Dalam suasana panik, bapak tua tersebut masih dapat menyelamatkan diri naik pagar masjid, dan menyaksikan hantaman gelombang tsunami yang telah menghancurkan dan menyeret rumah, harta benda, kendaraan, tanam tumbuh, kapal, dan pastinya manusia dan hewan.
Tiga bulan pascabencana melanda pada 26 Desember 2004, saya berkesempatan berkunjung ke Tanah Rencong, yang dijuluki “Bumi Serambi Makkah”. Perjalanan jurnalistik dari kantor Jakarta menuju Medan, Sumatra Utara, dilanjutkan perjalanan darat menuju Lhoksemauwe, kota hasil pemekaran Kabupaten Aceh Utara.
Saat itu, Gerakan Aceh Merdeka (GAM) masih ada. Sebagai “orang luar” tetap waspada selama perjalanan darat. Cerita orang sana-sini tentang GAM masih membekas meski telah dilanda tsunami. Namun, tensinya tidak separah sebelum tsunami. Tapi, ngeri-ngeri sedap. Kami mencari tempat makan yang aman saat berada di jalan lintas.
Maklum, anggota atau simpatisan GAM kala itu bukan musuh seperti penjajah yang tampak dari ciri orang dan fisiknya sudah ketahuan. Mereka (GAM) masih saudara sesama kita. Bedanya, mereka kadang membawa senjata, sedangkan kita tidak. “Jangan banyak omong kalau lagi makan di warung makan,” kata seorang rekan wartawan.

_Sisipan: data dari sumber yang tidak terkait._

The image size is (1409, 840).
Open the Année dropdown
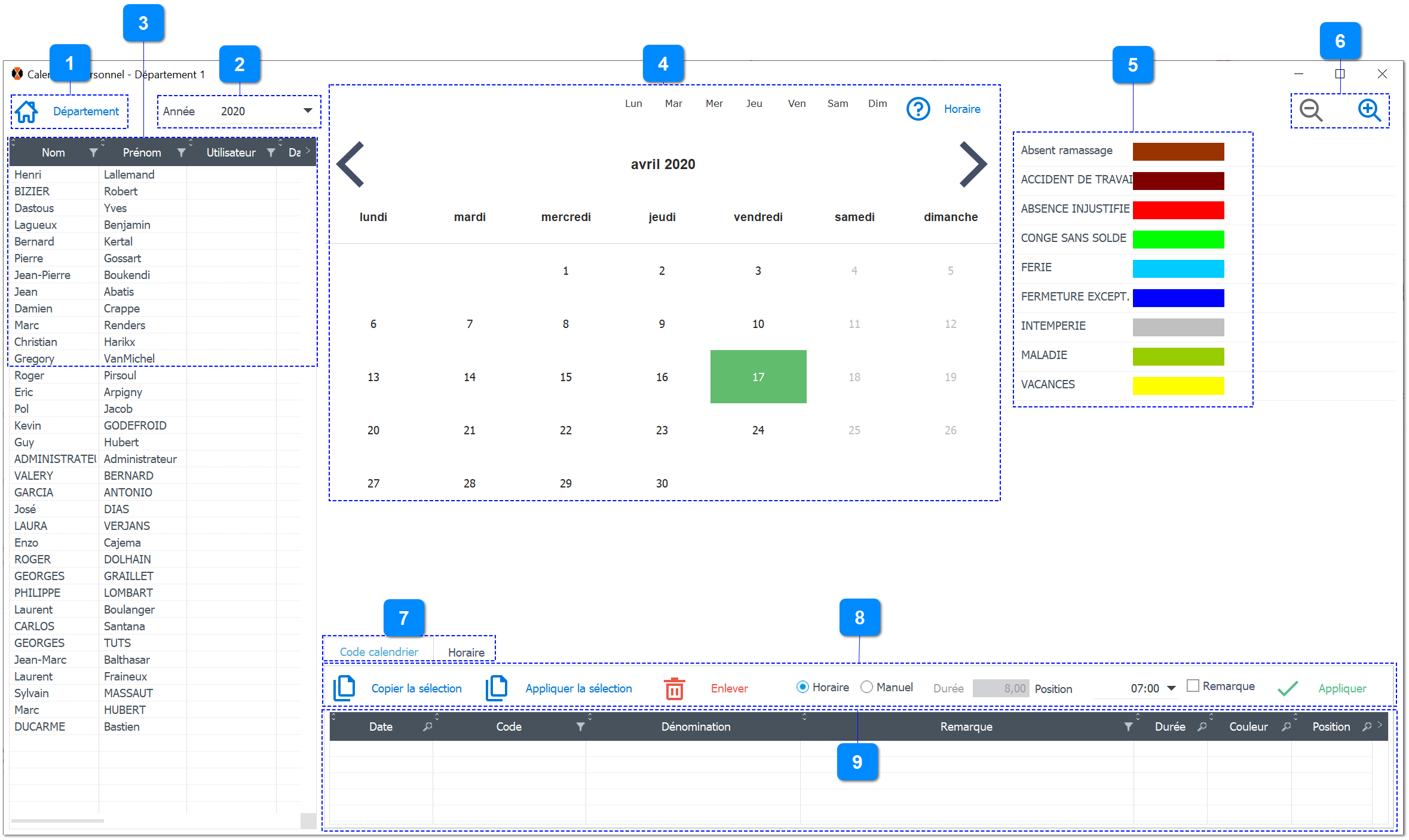click(x=308, y=111)
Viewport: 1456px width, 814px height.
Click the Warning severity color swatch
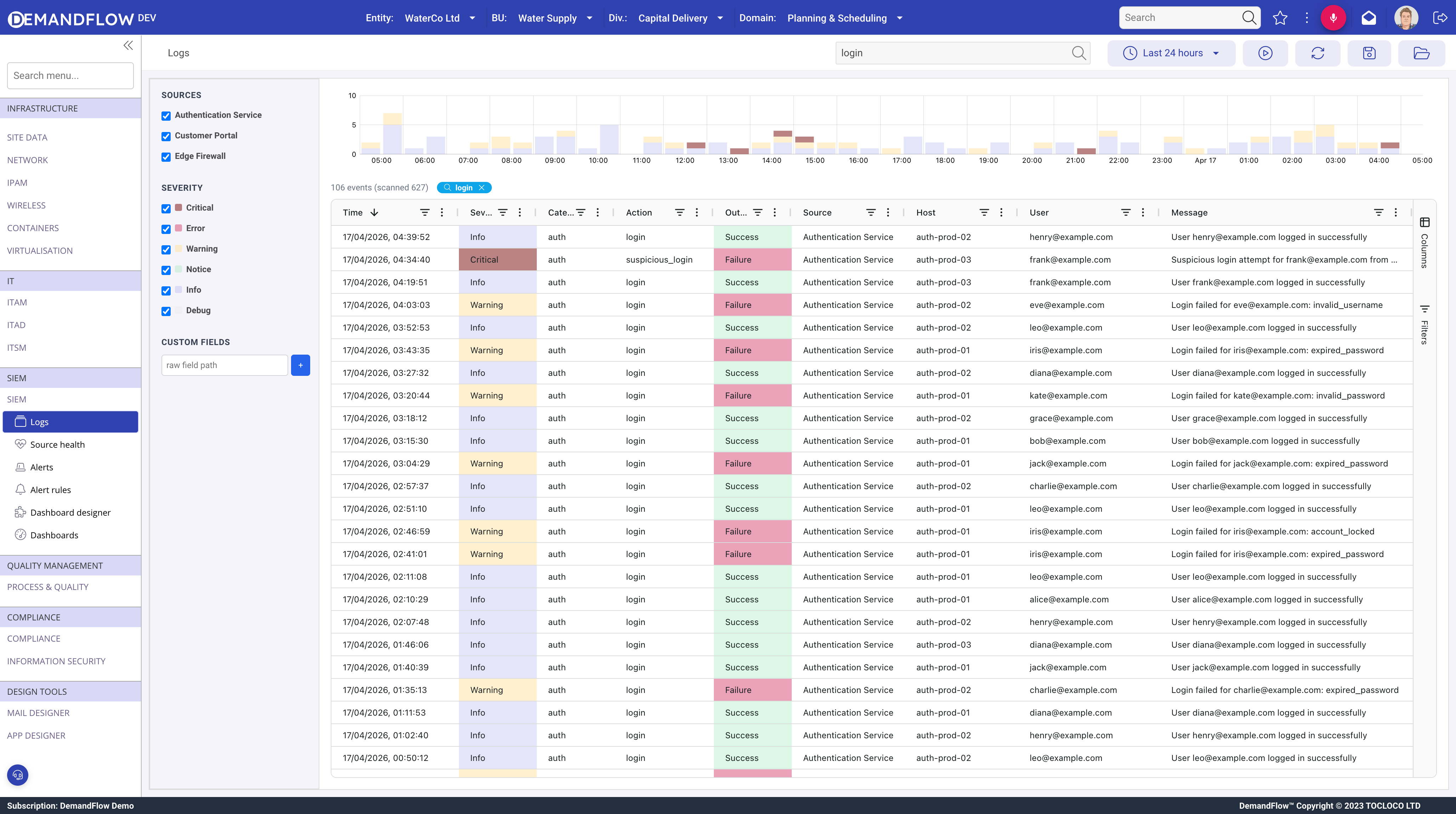click(x=178, y=248)
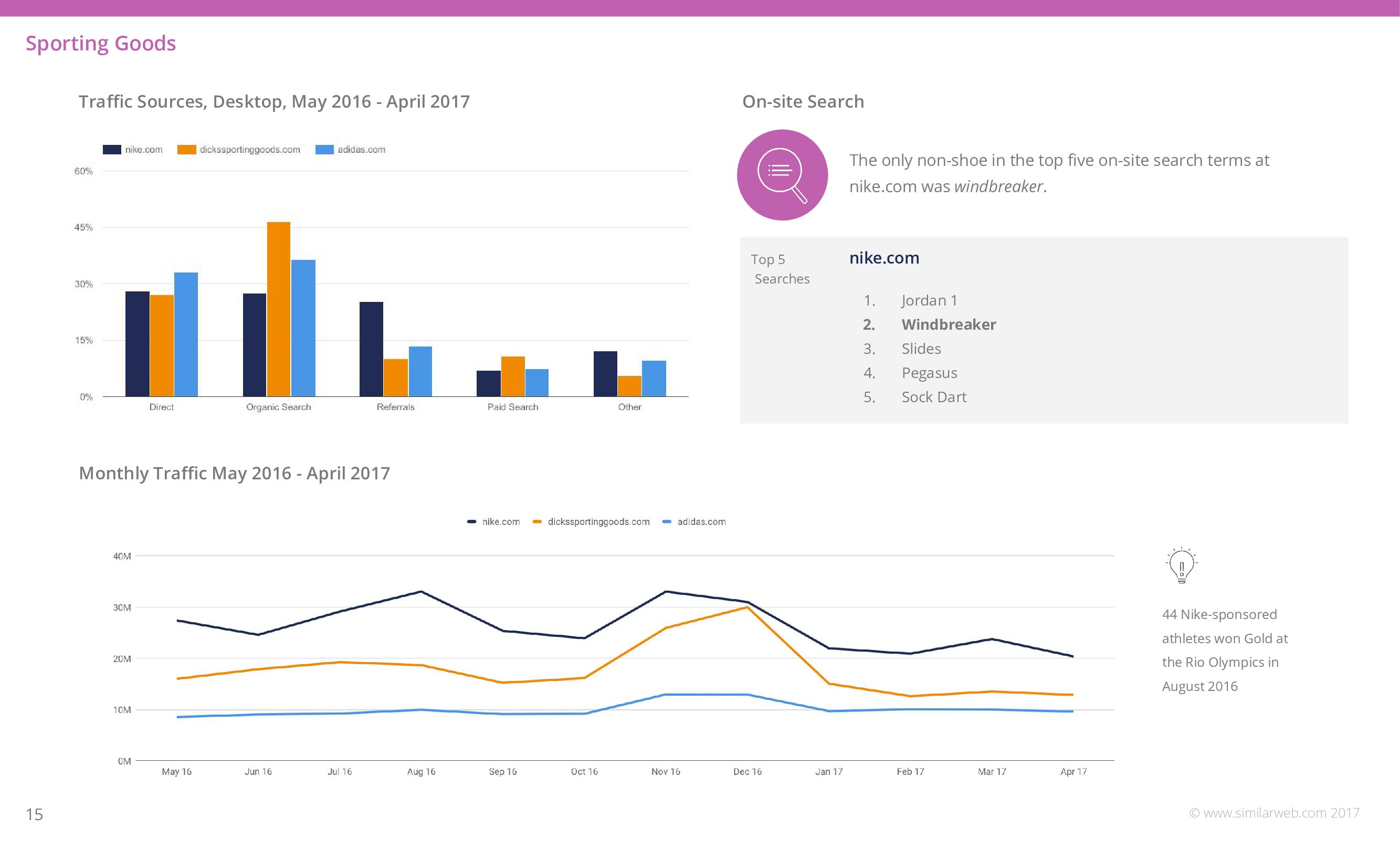Image resolution: width=1400 pixels, height=849 pixels.
Task: Click the Dec 16 axis label
Action: (x=746, y=771)
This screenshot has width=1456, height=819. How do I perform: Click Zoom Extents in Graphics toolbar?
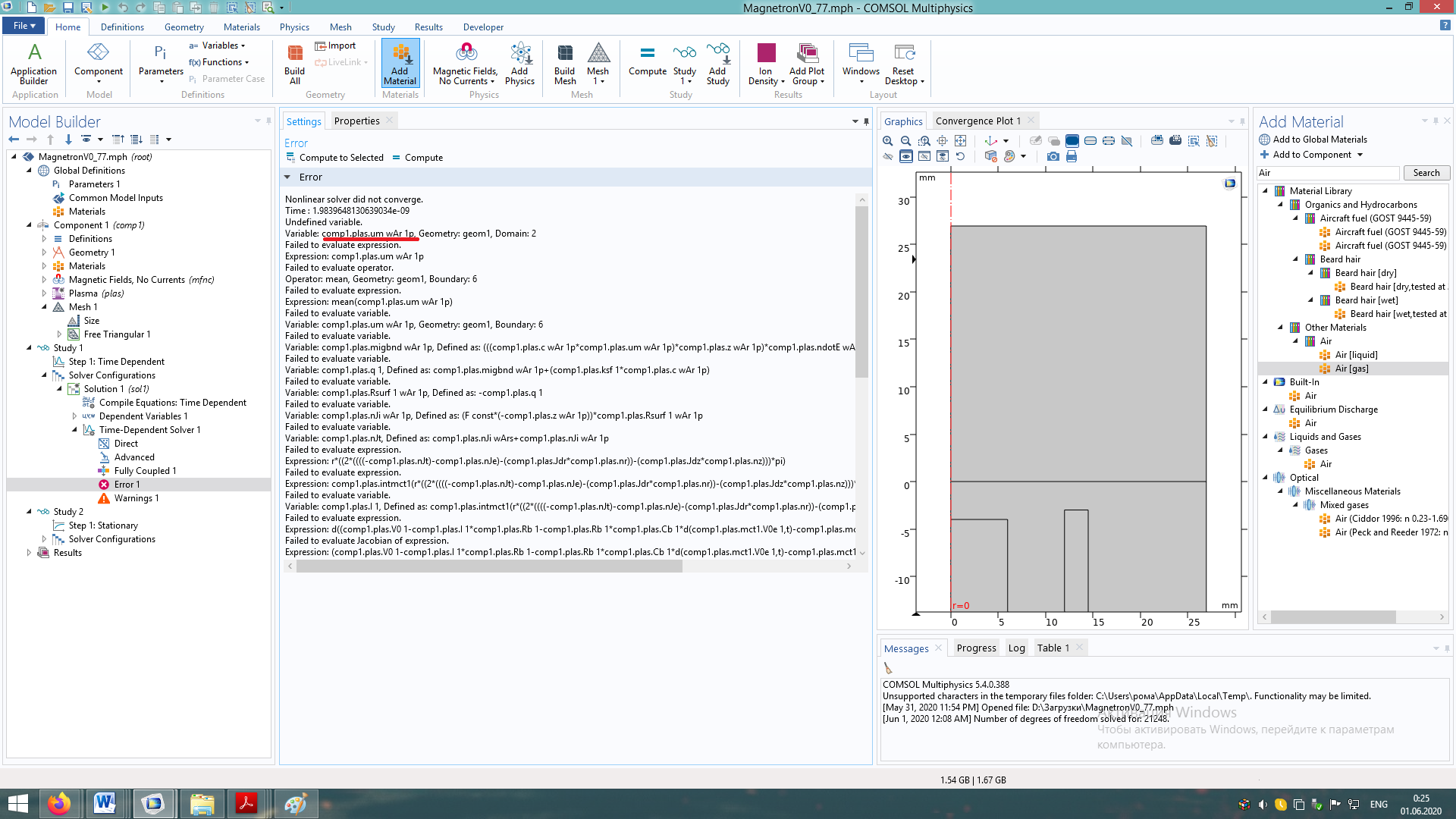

Menurut dia, kita tidak tahu orang di sebelah atau yang punya warung ini simpatisan GAM atau bukan. Artinya, tidak dapat membedakan mana GAM atau bukan. Kuncinya, kami tidak banyak menyinggung-nyinggung soal itu, agar aman di perjalanan.
Alhamdulillah kami selamat sampai tujuan di mess PT Pupuk Iskandar Muda (PIM), Lhokseumawe. Malam tiba perut pun lapar, kami harus mencari makan ke luar mess. Makanan di mess terbatas. Tapi, kami tidak boleh sendirian, harus bersama-sama ke pasar malam. Ya, jaga-jaga, untuk keamanan. Nyawa lebih utama dari segalanya.
Setelah tiga hari di Lhoksemauwe, kami kembali ke Medan, tapi naik pesawat fokker dari Bandara Lhokseumawe menuju Bandara Polonia. Empat rekan wartawan lainnya pulang ke Jakarta, sedangkan saya masih harus tinggal di bandara untuk menunggu jadwal keberangkatan ke Banda Aceh dari Medan.
Nah, kalau di Lhokseumawe, dampak gempa dan tsunami tidak separah di Banda Aceh dan sekitarnya. Kesempatan singgah di Kota Banda Aceh dan kunjungan ke daerah-daerah pesisir menjadikan pengalaman beharga bagi saya dalam meliput bencana alam terbesar di Indonesia.